A team of students from the University of Strathclyde will be heading to Mexico after winning a design competition run by Engineers without Borders (EWB).
Leanne Nimmo, Catriona McGeechan, Laura Halliday, Rachel Houston, and Amanda Onaga won the Engineering for People Design Challenge with their design for a water treatment system for a medical centre in Lobitos, Peru.
Their design consists of bio-sand filters and a wind turbine intended to benefit the entire community.
The prize for the team is an all-expenses-paid trip to Mexico to meet with EWB’s partner Caminos de Agua and take part in a sustainable development training course.
The Challenge presents students at partner institutions with real-world problems and asks them to come up with innovative solutions.

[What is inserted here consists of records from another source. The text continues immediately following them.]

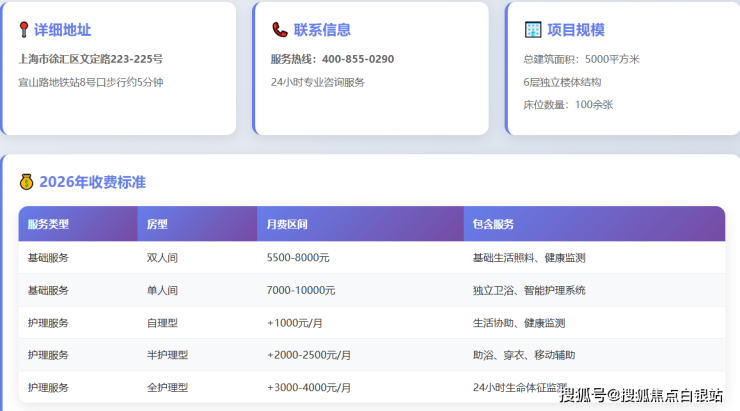Click the 5500-8000元 price cell
Screen dimensions: 740x411
pyautogui.click(x=298, y=258)
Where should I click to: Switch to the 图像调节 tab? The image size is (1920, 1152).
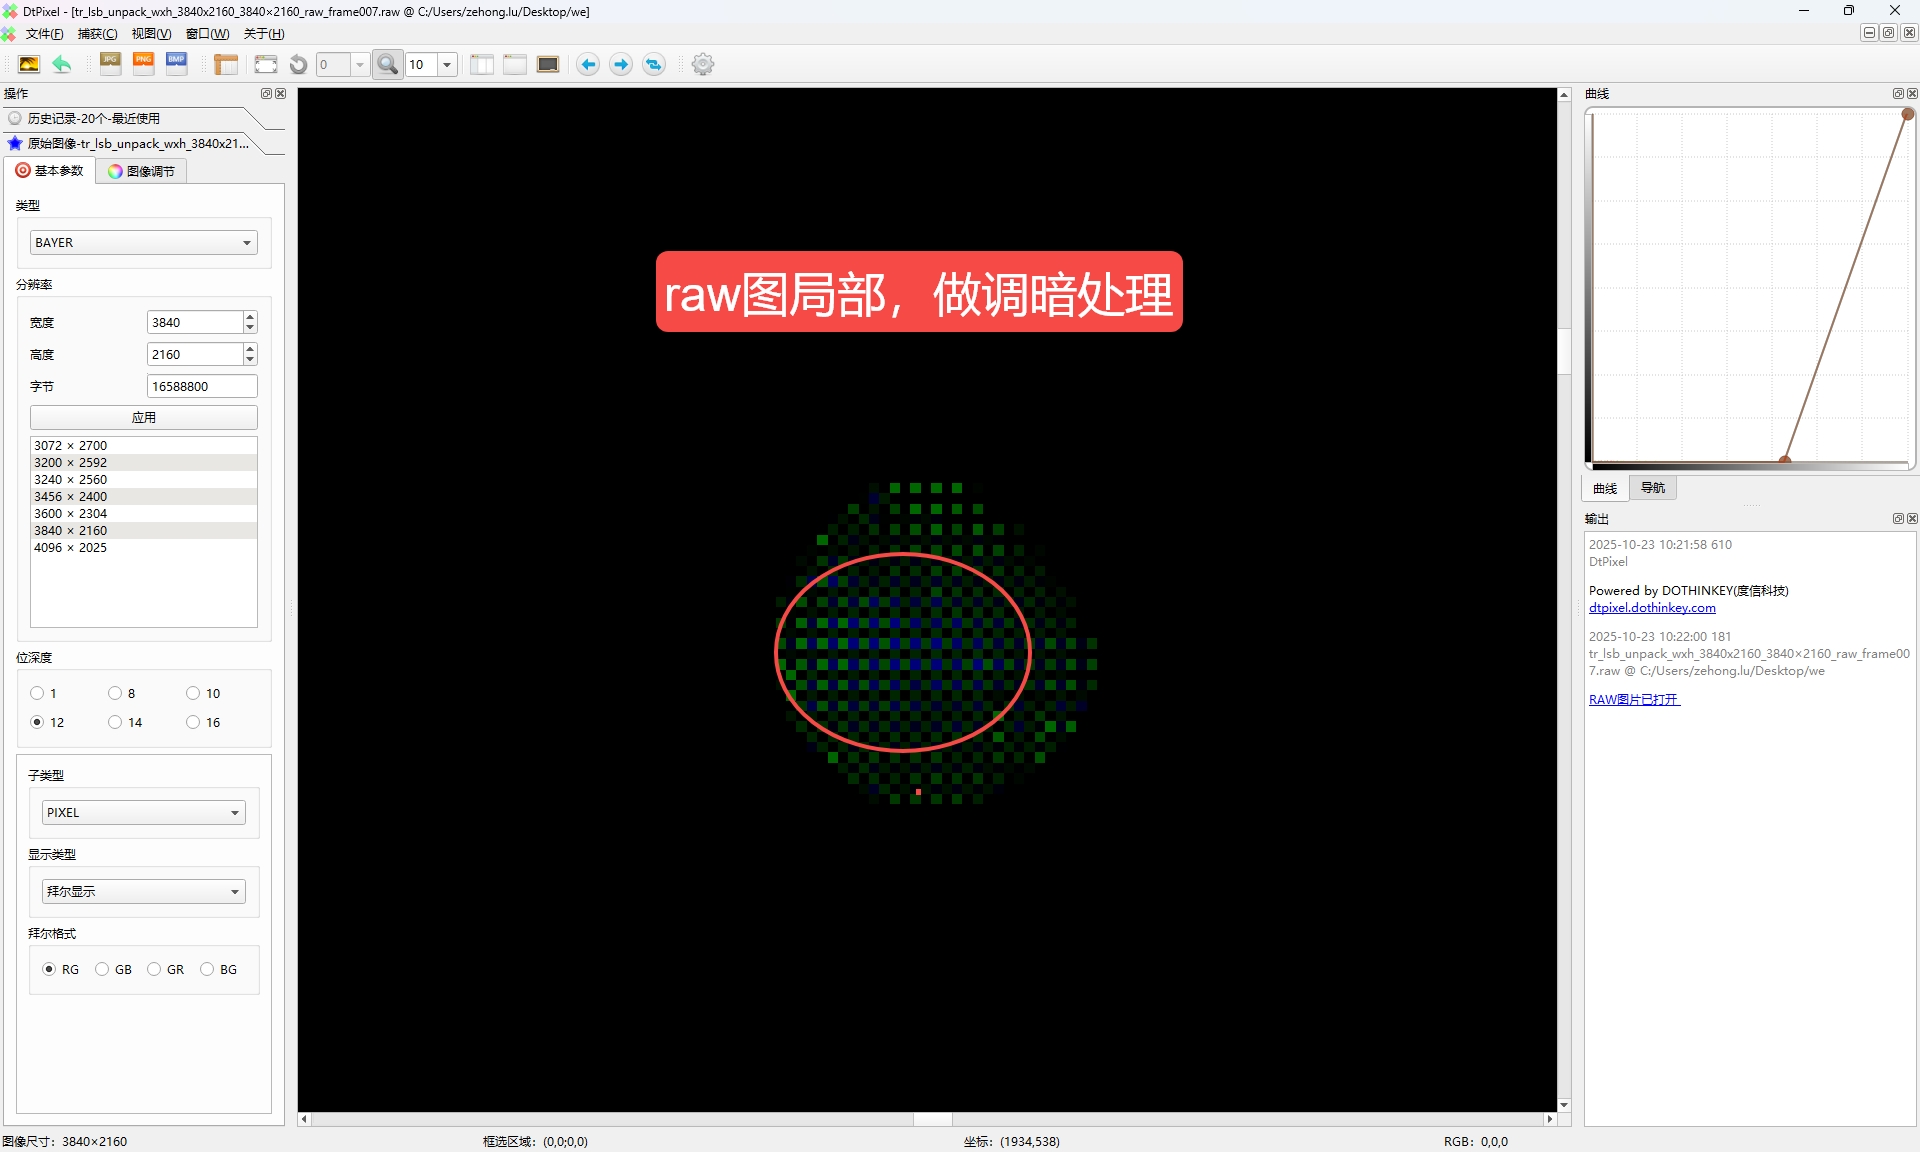click(x=141, y=171)

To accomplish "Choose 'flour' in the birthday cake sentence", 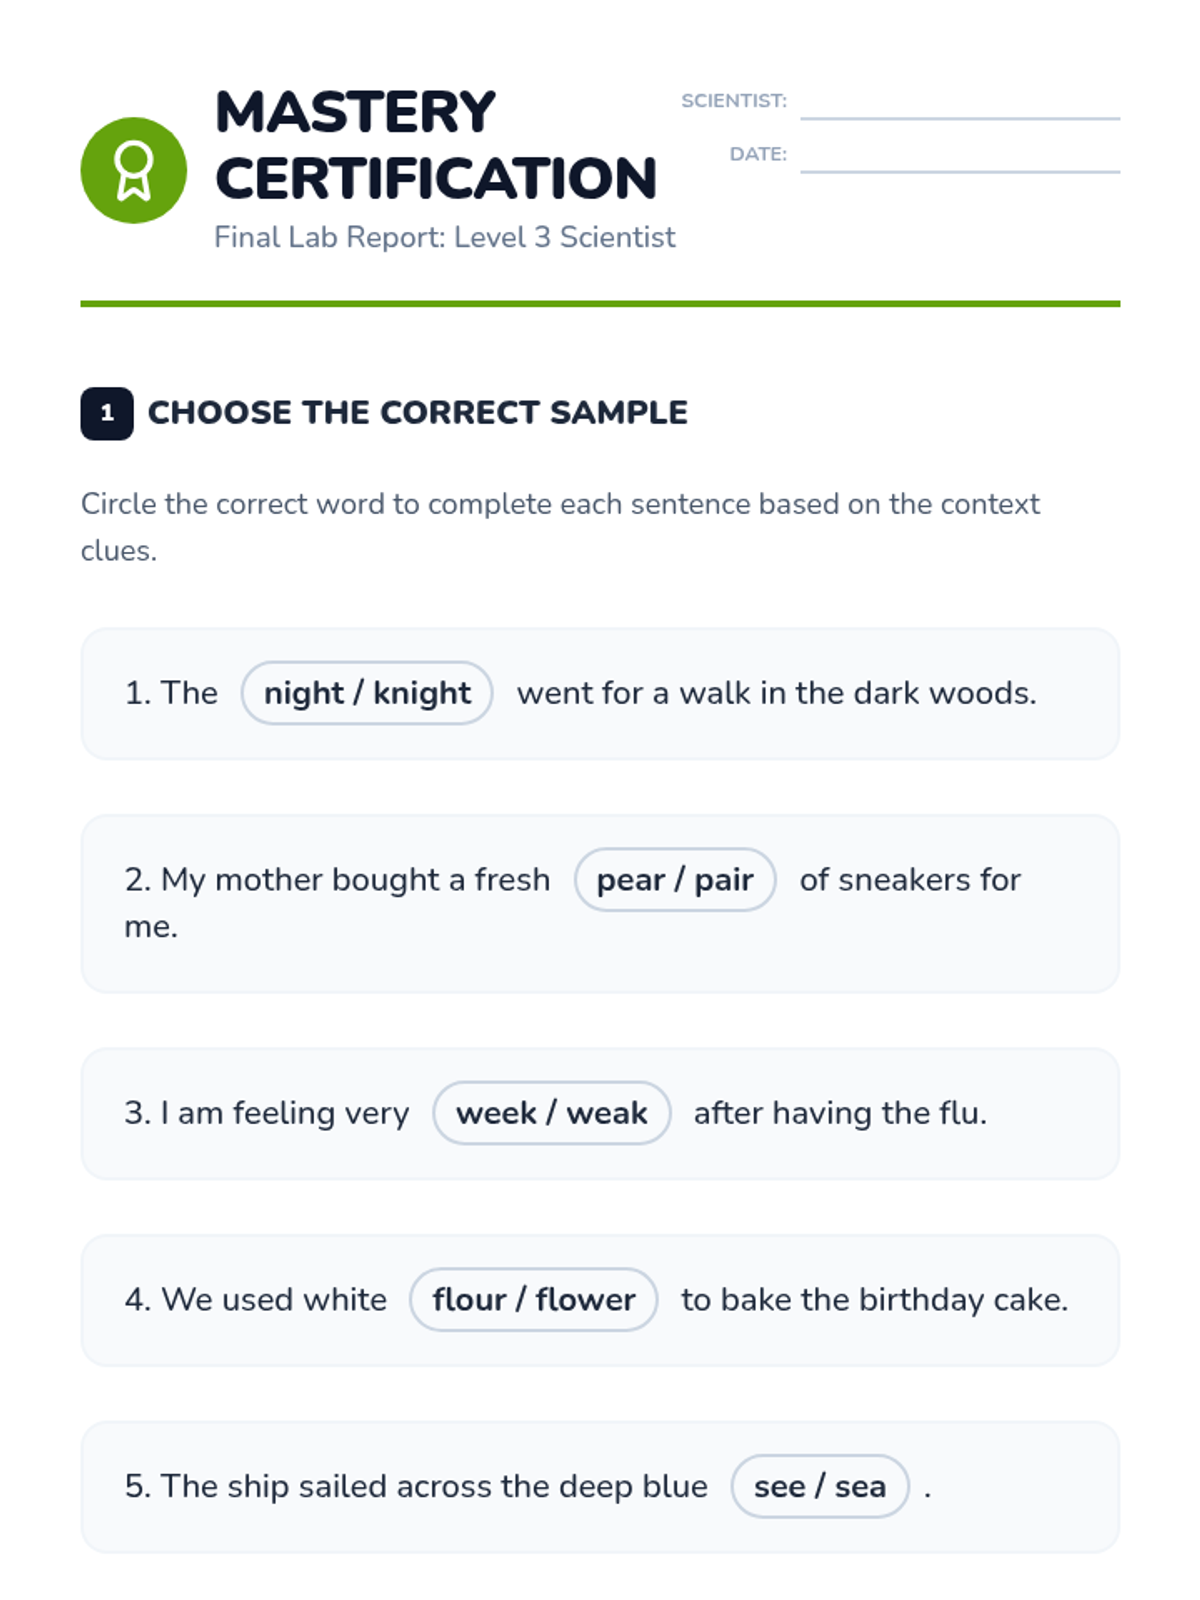I will [469, 1300].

It is run as part of the engineering curriculum, and at Strathclyde forms part of the third-year undergraduate programme in Civil and Environmental Engineering, with the best ideas being presented to a panel of judges at a grand final in London.
This year, 35 universities across the UK sent teams to the Grand Final. The Strathclyde team won for having an outstanding design and demonstrating through the poster and oral presentations how well they understood the human element of engineering and incorporated this into their design.
James Minto, research associate in Civil and Environmental Engineering, said: “I think what set this project above all the others was the level of detail that went into making the design appropriate for the local context.
“The team considered the social aspects and the wider implications these have on ensuring the intervention could be operated and maintained sustainably in the long term.
“This allowed them to propose a design that was both practical and feasible and which would benefit the entire town of Lobitos whilst mitigating or minimising any potential for disruption and negative impacts.”